NEW HOPE, Pa. — She bought draperies flecked with Swarovski crystals.
The ceiling mural at her “Gone with the Wind”-inspired mansion featured her family in robes, gazing down from the heavens.
And Claire Risoldi’s grand Republican fundraising soirees included the time she surprised guests by getting married at “Clairemont,” the 10-acre Pennsylvania estate now at the center of an alleged $20 million insurance fraud scheme.
“I had a great life with Claire and I love her to no end. … There is no one like her,” her second husband, Thomas French, wrote in a suicide note this month, weeks after the couple and five others were charged. “I committed no crime and I can’t bear seeing Claire … (and the others) going through this mess.”
In a grand jury report, prosecutors with the Democratic-led state attorney general’s office paint Risoldi as the matriarch of a family that lived large on the proceeds of suspicious fires — three in five years — and suddenly-missing jewelry.
Risoldi, 67, has called the prosecution politically driven. At her husband’s funeral Thursday, she greeted guests in a church lobby bedecked in a stylish fur jacket, spike-heeled boots, aviator sunglasses and her trademark bouffant hairdo.
“She’s a very colorful character, but she’s a decent person,” said Jack McMahon, one of several family lawyers working on the case. “(The report) is like a 47-page novella, but it doesn’t spell out a crime.”
Risoldi, French and her two adult children, Carla and Carl, were charged with racketeering, theft, insurance fraud and other crimes. Two others, including the man who said he sold Risoldi $2 million worth of draperies, are charged with fraud.
The tarp-capped white mansion — a seeming homage to Scarlett O’Hara’s Tara that Risoldi shared with her children and grandchildren — now sits empty amid rolling farmland in Bucks County, a few miles from New Hope’s quaint downtown in suburban Philadelphia.
The family’s insurer to date has paid $11 million for damage from the last fire in October 2013, just a few weeks after her surprise wedding to French. But American International Group balked at belated claims that someone — Risoldi blames firefighters — had also taken $10 million in jewelry.
The grand jury report notes she had a fourth fire claim at a previous home where she also reported two bizarre break-in thefts. And, it said, she was always the last person to leave the house, and had highly flammable hairspray stockpiled near the point of origin.
“These records proved to be a treasure trove of information revealing a long history of questionable claims that was startling to us in its depth and breadth,” state prosecutors wrote in the grand jury report.

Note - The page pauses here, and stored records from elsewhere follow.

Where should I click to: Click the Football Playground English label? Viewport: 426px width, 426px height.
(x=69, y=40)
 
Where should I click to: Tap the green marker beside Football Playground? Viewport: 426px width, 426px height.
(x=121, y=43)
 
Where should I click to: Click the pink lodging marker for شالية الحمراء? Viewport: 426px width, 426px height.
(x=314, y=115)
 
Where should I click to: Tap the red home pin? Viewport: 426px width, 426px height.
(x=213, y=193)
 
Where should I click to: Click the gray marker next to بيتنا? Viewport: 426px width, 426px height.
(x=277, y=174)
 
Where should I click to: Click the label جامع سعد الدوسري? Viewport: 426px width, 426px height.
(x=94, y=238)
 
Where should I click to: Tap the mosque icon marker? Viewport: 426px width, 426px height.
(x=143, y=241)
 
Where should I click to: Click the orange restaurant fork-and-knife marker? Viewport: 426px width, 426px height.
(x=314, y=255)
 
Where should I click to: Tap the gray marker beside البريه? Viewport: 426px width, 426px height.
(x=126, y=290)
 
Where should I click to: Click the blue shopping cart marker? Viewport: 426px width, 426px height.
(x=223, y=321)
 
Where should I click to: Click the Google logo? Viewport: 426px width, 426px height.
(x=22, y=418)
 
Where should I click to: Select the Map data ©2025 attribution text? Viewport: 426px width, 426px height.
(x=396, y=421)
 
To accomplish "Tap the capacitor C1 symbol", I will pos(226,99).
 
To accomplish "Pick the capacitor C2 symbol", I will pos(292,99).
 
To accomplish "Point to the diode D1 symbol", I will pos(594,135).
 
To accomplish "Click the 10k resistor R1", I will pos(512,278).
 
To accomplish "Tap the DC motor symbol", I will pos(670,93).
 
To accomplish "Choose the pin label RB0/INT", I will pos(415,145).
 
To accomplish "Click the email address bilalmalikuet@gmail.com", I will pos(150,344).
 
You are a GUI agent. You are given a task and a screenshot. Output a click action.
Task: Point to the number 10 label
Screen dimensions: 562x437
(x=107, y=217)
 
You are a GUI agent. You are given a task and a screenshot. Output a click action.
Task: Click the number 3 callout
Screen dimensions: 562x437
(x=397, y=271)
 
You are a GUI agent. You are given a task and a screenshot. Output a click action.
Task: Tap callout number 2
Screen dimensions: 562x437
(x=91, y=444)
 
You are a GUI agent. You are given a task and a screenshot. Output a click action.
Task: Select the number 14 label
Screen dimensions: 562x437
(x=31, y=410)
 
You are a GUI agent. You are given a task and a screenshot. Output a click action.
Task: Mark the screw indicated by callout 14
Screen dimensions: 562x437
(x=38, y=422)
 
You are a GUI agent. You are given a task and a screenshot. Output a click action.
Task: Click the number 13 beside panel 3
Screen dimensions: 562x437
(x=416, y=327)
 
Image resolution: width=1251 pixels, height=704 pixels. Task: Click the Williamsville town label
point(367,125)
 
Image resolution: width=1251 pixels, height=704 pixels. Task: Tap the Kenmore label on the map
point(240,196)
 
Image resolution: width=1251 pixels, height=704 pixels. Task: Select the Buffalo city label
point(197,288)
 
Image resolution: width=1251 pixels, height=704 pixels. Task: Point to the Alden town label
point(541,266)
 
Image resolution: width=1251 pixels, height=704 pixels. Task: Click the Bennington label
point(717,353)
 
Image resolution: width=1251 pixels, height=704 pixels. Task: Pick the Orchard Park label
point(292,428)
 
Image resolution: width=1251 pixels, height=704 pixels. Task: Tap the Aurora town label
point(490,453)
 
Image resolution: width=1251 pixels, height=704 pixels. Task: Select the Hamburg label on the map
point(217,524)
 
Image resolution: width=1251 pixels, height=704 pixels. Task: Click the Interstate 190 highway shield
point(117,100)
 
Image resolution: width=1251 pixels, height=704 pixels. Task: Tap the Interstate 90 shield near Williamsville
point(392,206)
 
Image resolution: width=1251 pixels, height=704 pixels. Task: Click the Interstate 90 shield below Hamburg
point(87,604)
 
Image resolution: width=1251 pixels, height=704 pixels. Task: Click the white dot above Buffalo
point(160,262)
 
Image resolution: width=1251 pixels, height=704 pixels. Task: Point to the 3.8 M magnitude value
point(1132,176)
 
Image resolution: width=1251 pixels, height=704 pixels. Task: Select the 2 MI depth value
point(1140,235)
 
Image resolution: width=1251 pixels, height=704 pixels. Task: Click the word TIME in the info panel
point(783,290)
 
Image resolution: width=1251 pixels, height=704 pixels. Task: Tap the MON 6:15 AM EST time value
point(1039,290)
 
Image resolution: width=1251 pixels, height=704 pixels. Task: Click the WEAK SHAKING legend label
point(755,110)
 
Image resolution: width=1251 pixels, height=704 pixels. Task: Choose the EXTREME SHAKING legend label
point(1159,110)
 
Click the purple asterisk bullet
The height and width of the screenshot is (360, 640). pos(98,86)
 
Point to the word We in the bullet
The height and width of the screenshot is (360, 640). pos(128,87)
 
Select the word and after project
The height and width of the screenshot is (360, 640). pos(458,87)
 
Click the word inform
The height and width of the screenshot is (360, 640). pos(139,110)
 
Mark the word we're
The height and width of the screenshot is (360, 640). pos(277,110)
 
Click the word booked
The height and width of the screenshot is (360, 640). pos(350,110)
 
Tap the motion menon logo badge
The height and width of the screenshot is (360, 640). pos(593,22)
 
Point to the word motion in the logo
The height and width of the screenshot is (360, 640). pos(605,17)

Defense lawyers argue that all three fires at Clairemont were investigated by the insurance company and deemed accidental. Their experts blamed the last two on faulty wiring. The fire marshal’s office has declared the causes undetermined, according to prosecutors.
“All three of these fires were fully investigated and vetted by AIG,” McMahon said. “Generally speaking, they don’t like to just give you money.”
Risoldi grew up across the river in Trenton, New Jersey, where she ran a ticket agency and promoted rock concerts as a young woman in the 1970s. An August 1976 news article shows her standing outside a Cherry Hill, New Jersey venue called the Centrum, and described her plans to bring in acts ranging from Lawrence Welk to Sly & The Family Stone and Loretta Lynn.
Risoldi at one point won a large anti-trust settlement against a large ticket broker, family lawyer Ronald Greenblatt said. She has not worked for pay in recent years, except to help out at her daughter’s law office.
Carla Risoldi, 48, a former county prosecutor, did not immediately return a call for comment. Carl Risoldi, a 43-year-old state turnpike worker, declined comment.
However, family defense lawyers question the logic of any plan to profit from the mansion fires, since they say the money would only be spent to rebuild it. And they question why Risoldi would make up jewelry claims — for diamonds, rubies, emeralds — if it meant she couldn’t wear the pieces again in public.
“This is a woman who was fiercely proud of all the jewelry she has,” Greenblatt said. “There’s no way that she would ever not want to be in a position to show it off.”
She and French — a 64-year-old architect, ex-Marine and retired sheriff’s deputy — had been together for more than a decade. If she was the extrovert extraordinaire, he was content to cook, garden and visit their place in Paris.
“He appreciated the finer things in life. He cooked, they made wine together,” said Bucks County District Attorney David Heckler, who attended the congressional fundraiser-turned-wedding. “I always liked the guy.”
McMahon said he spoke frequently with French in recent months, and believes the charges caused him to be “disillusioned and depressed” about the perceived abuse of power by a government that meant so much to him. French’s note called the charges by the attorney general’s office “unfounded.”
The office did not immediately return a message seeking comment.
The trial has not yet been scheduled. Meanwhile, prosecutors have seized millions in assets, and a vehicle fleet that includes several Ferraris.
There was nonetheless a brilliant yellow Ferrari parked near French’s hearse outside the Catholic funeral Mass.
“I am very sad to have done this,” French wrote in his note. “Honestly my mental state can’t absorb any more.”